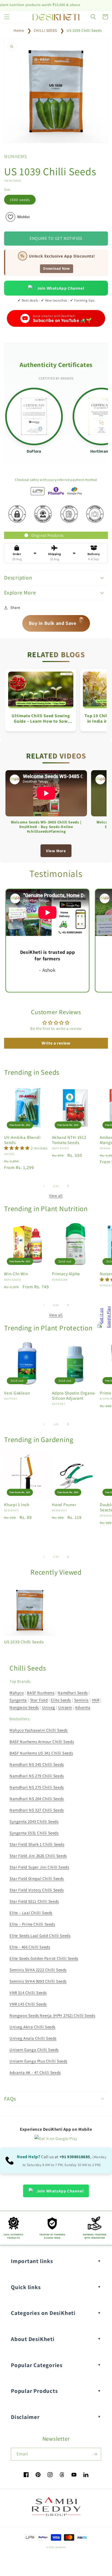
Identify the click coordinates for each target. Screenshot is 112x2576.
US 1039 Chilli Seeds (84, 30)
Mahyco (17, 1692)
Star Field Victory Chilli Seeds (37, 1889)
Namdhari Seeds (73, 1692)
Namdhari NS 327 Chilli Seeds (37, 1810)
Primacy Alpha (66, 1273)
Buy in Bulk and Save (56, 621)
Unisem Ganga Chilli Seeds (34, 2049)
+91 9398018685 (75, 2156)
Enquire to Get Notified (56, 238)
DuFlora (34, 451)
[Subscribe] (95, 2454)
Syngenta (18, 1700)
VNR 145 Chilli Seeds (28, 2004)
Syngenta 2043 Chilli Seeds (34, 1821)
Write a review (56, 1043)
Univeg (48, 1707)
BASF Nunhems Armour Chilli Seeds (42, 1741)
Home (19, 30)
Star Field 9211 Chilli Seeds (34, 1901)
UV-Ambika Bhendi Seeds (22, 1140)
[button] (7, 17)
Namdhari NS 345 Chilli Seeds (37, 1764)
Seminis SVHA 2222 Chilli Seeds (38, 1969)
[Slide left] (44, 1186)
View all (56, 1195)
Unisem (65, 1707)
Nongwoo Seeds (24, 1707)
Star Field (39, 1700)
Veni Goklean (17, 1393)
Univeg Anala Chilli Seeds (33, 2038)
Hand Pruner (64, 1504)
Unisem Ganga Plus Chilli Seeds (38, 2061)
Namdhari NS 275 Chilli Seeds (37, 1787)
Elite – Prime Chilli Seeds (32, 1924)
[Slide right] (68, 1186)
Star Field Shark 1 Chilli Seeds (37, 1844)
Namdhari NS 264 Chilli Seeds (37, 1798)
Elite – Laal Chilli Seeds (31, 1912)
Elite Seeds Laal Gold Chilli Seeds (40, 1935)
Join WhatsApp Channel (60, 288)
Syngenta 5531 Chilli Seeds (34, 1832)
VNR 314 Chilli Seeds (28, 1992)
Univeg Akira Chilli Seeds (32, 2026)
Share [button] (15, 607)
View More (56, 850)
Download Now (56, 268)
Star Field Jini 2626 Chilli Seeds (38, 1855)
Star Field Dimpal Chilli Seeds (37, 1878)
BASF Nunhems (40, 1692)
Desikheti (60, 2547)
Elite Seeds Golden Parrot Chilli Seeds (44, 1958)
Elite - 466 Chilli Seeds (30, 1947)
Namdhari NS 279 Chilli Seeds (37, 1775)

--- --- ---

• [DIRECTIONS FOR THIS TASK] Print the entries as they stand, first line through the line holding "Univeg Akira Chilli Seeds (32, 2026)", with every picture removed.

• [REPLY TO THE TASK]
Identify the click coordinates for each target. Screenshot is 112x2576.
US 1039 Chilli Seeds (84, 30)
Mahyco (17, 1692)
Star Field Victory Chilli Seeds (37, 1889)
Namdhari Seeds (73, 1692)
Namdhari NS 327 Chilli Seeds (37, 1810)
Primacy Alpha (66, 1273)
Buy in Bulk and Save (56, 621)
Unisem Ganga Chilli Seeds (34, 2049)
+91 9398018685 (75, 2156)
Enquire to Get Notified (56, 238)
DuFlora (34, 451)
[Subscribe] (95, 2454)
Syngenta (18, 1700)
VNR 145 Chilli Seeds (28, 2004)
Syngenta 2043 Chilli Seeds (34, 1821)
Write a review (56, 1043)
Univeg (48, 1707)
BASF Nunhems Armour Chilli Seeds (42, 1741)
Home (19, 30)
Star Field 9211 Chilli Seeds (34, 1901)
UV-Ambika Bhendi Seeds (22, 1140)
[button] (7, 17)
Namdhari NS 345 Chilli Seeds (37, 1764)
Seminis SVHA 2222 Chilli Seeds (38, 1969)
[Slide left] (44, 1186)
View all (56, 1195)
Unisem (65, 1707)
Nongwoo Seeds (24, 1707)
Star Field (39, 1700)
Veni Goklean (17, 1393)
Univeg Anala Chilli Seeds (33, 2038)
Hand Pruner (64, 1504)
Unisem Ganga Plus Chilli Seeds (38, 2061)
Namdhari NS 275 Chilli Seeds (37, 1787)
Elite – Prime Chilli Seeds (32, 1924)
[Slide right] (68, 1186)
Star Field Shark 1 Chilli Seeds (37, 1844)
Namdhari NS 264 Chilli Seeds (37, 1798)
Elite – Laal Chilli Seeds (31, 1912)
Elite Seeds Laal Gold Chilli Seeds (40, 1935)
Join WhatsApp Channel (60, 288)
Syngenta 5531 Chilli Seeds (34, 1832)
VNR 314 Chilli Seeds (28, 1992)
Univeg Akira Chilli Seeds (32, 2026)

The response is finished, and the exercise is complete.